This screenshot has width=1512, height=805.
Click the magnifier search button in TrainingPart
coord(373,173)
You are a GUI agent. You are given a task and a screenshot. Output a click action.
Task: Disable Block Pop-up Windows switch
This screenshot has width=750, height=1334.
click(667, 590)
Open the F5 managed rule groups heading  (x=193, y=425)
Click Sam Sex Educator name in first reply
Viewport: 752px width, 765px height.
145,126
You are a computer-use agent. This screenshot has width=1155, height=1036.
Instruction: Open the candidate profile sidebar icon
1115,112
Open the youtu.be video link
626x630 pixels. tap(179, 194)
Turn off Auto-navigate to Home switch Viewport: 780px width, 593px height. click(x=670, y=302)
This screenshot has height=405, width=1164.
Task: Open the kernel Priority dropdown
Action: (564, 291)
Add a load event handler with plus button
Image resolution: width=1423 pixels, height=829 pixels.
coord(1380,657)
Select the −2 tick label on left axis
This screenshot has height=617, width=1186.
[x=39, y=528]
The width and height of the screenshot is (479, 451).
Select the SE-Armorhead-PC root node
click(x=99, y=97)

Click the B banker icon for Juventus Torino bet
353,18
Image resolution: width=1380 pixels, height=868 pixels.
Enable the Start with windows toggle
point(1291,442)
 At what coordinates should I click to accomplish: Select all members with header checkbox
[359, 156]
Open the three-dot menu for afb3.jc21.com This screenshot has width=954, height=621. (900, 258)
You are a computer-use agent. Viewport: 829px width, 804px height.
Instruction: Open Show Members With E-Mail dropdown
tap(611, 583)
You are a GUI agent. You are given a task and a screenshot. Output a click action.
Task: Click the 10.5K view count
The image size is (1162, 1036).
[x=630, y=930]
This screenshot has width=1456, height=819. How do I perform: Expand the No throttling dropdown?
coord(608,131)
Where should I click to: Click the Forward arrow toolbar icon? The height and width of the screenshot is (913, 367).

▸ **Action item**
Extract every line from the records above that contains the word "agent".

▸ **Your solution**
You are a GUI agent. You are given a task and a screenshot. Output a click action.
You are a computer-use agent. This screenshot has width=1155, height=1036.
You are a computer-use agent. Viewport: 829px width, 804px height.
You are a GUI agent. You are given a task and a screenshot. Output a click action.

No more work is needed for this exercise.